A criminalização mira o inadimplente estratégico, erra o sonegador lombrosiano e acerta o empresário em dificuldades.

O Brasil tem uma grande taxa de mortalidade precoce das empresas, segundo estudo do Sebrae. A carga tributária em moeda e em trabalho para atender às exigências fiscais também é muito alta, batendo recordes mundiais, de acordo com pesquisas do Banco Mundial. Além das disfuncionalidades legais, provavelmente boa parte do insucesso empresarial possa ser debitado à falta de profissionalismo e de preparo dos candidatos a empreender. Podemos conjecturar que a parte mais relevante de inadimplentes é composta pelos que querem pagar, mas não têm condição, e se encontram na situação diabólica, desesperadora e sem solução de deixar de pagar, e ir à prisão, ou deixar de declarar, e também ser conduzido às "masmorras medievais".

Ao afetar os empresários em dificuldade, especialmente aqueles avessos ao risco, a criminalização do inadimplemento cria incentivos para que o indivíduo deixe de empreender, ou para que assuma cautelas desproporcionais para fazer frente a uma consequência extraordinária, a prisão, para uma situação ordinária, o inadimplemento.
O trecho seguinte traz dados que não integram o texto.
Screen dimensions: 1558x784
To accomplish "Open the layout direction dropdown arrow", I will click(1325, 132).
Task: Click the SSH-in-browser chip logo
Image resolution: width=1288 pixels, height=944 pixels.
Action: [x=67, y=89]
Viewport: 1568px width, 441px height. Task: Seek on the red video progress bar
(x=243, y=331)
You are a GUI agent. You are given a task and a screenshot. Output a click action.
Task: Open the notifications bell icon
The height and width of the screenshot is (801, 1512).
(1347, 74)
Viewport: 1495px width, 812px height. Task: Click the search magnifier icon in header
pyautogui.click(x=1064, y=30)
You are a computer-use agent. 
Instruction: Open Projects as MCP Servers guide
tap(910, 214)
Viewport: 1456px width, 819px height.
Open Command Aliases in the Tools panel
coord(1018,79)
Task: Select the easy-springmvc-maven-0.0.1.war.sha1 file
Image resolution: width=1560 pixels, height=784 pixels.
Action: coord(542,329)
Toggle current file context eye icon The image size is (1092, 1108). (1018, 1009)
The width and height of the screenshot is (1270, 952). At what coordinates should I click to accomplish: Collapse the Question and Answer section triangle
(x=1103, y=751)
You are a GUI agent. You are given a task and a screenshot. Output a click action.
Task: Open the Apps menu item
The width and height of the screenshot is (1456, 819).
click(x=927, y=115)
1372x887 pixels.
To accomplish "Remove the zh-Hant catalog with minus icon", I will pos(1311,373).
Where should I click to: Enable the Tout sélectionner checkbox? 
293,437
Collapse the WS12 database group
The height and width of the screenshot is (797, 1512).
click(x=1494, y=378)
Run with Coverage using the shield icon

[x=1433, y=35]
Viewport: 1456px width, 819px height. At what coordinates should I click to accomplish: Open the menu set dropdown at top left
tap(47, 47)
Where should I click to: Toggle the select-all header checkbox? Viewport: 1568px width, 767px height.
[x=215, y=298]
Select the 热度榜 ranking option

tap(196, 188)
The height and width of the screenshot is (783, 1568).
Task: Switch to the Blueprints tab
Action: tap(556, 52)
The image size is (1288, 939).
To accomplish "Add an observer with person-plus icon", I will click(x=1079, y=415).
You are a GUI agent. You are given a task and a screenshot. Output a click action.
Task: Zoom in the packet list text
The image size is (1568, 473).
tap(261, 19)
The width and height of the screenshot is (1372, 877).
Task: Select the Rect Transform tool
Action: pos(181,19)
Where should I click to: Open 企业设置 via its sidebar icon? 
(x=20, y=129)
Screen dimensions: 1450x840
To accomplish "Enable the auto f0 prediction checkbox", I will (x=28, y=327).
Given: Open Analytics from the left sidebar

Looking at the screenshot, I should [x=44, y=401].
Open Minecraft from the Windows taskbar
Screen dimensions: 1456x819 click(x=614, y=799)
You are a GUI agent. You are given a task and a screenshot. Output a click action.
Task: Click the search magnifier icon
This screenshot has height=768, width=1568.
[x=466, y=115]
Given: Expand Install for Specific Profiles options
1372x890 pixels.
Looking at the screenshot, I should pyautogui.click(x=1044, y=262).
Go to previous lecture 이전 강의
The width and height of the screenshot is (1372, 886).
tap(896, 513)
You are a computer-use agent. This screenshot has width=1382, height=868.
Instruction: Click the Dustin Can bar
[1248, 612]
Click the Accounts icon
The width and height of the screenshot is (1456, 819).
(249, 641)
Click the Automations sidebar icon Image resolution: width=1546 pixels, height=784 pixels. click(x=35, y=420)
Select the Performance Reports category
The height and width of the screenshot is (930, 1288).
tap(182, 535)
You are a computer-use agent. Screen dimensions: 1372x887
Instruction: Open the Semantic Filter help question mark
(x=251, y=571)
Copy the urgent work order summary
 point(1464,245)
Também abre-se margem ao by-pass favorito da nação, o jeitinho, ainda que virtuoso, para corrigir o erro no desenho da política de combate ao inadimplemento.

Faria mais sentido e seria mais eficiente desenhar um modelo para abordar o quadro específico do inadimplente estratégico, sem sacrificar o empresário em dificuldades num suposto altar do interesse público e da alegada defesa à concorrência.